HabanaAI / vllm-fork

A high-throughput and memory-efficient inference and serving engine for LLMs
https://docs.vllm.ai
Apache License 2.0
34 stars 37 forks source link

[Bug]: collective nonSFG is not supported during hpu graph capturing #192

Closed xinsu626 closed 2 weeks ago

xinsu626 commented 1 month ago

Your current environment

I am using the following Docker image: vault.habana.ai/gaudi-docker/1.17.0/ubuntu22.04/habanalabs/pytorch-installer-2.3.1:latest.

🐛 Describe the bug

On the main branch of the vllm-fork repository, I attempted to run the "meta-llama/Meta-Llama-3-70B" model using the following code:

from vllm import LLM, SamplingParams
import sys
import os
os.environ['PT_HPU_LAZY_MODE'] = '1'

prompts = [
    "The president of the United States is",
    "The capital of France is",
]

sampling_params = SamplingParams(n=1, temperature=0, max_tokens=30)
llm = LLM(model="meta-llama/Meta-Llama-3-70B", max_num_seqs=32, tensor_parallel_size=8)
outputs = llm.generate(prompts, sampling_params)
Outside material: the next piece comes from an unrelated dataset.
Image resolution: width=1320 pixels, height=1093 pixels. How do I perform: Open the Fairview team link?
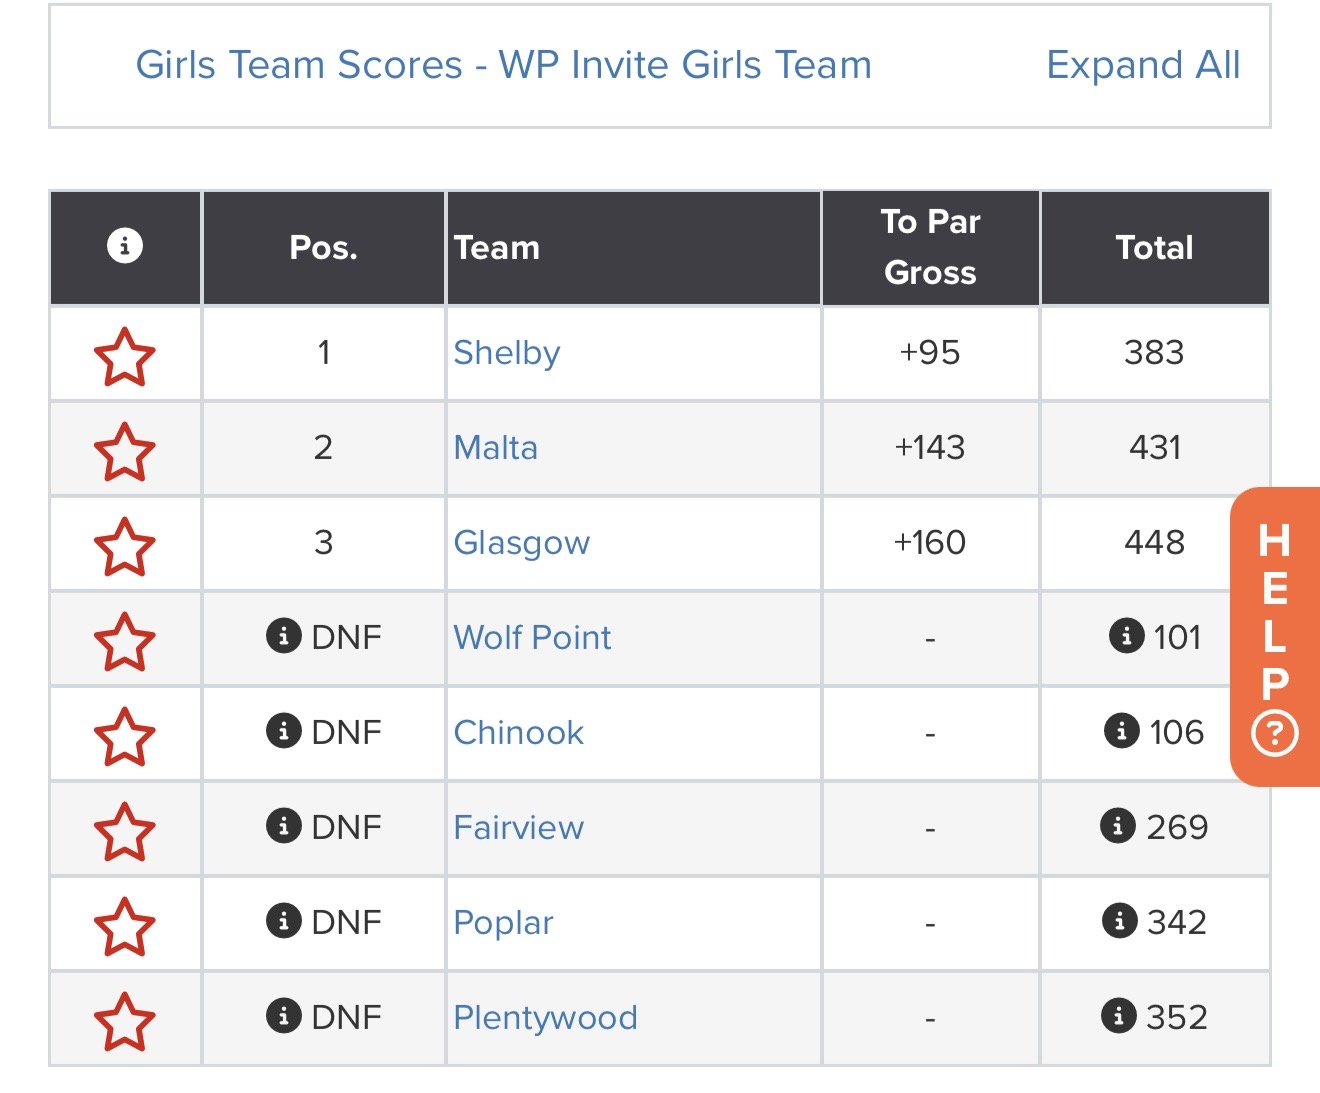[x=518, y=827]
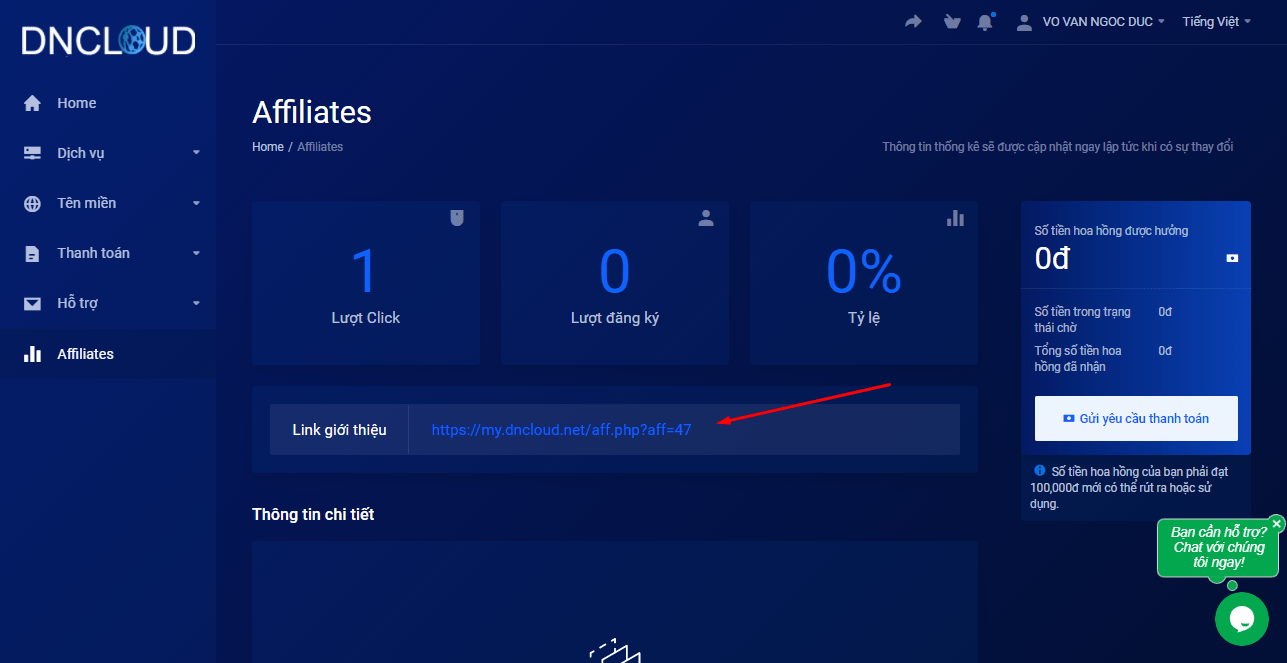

However, I encountered the following error:

(RayWorkerWrapper pid=26165) ERROR 08-16 05:39:57 worker_base.py:382]   File "/usr/local/lib/python3.10/dist-packages/torch/distributed/c10d_logger.py", line 75, in wrapper [repeated 6x across cluster]
(RayWorkerWrapper pid=26165) ERROR 08-16 05:39:57 worker_base.py:382]   File "/usr/local/lib/python3.10/dist-packages/torch/distributed/distributed_c10d.py", line 2220, in all_reduce [repeated 6x across cluster]
(RayWorkerWrapper pid=26165) ERROR 08-16 05:39:57 worker_base.py:382]     work = group.allreduce([tensor], opts) [repeated 6x across cluster]
(RayWorkerWrapper pid=26165) ERROR 08-16 05:39:57 worker_base.py:382] RuntimeError: collective nonSFG is not supported during hpu graph capturing [repeated 6x across cluster]
kdamaszk commented 4 weeks ago

Hi @xinsu626, please set this variable: PT_HPU_ENABLE_LAZY_COLLECTIVES=true. It is required to make HPU graphs working with tensor parallelism. Please check: Environment variables

xinsu626 commented 2 weeks ago

Hi @xinsu626, please set this variable: PT_HPU_ENABLE_LAZY_COLLECTIVES=true. It is required to make HPU graphs working with tensor parallelism. Please check: Environment variables

@kdamaszk Got it. Thank you for your help!

m9e commented 6 days ago

Is this functionally the same as PT_HPU_LAZY_MODE being set? (eg, per the readme worning, should only be set with eager mode?)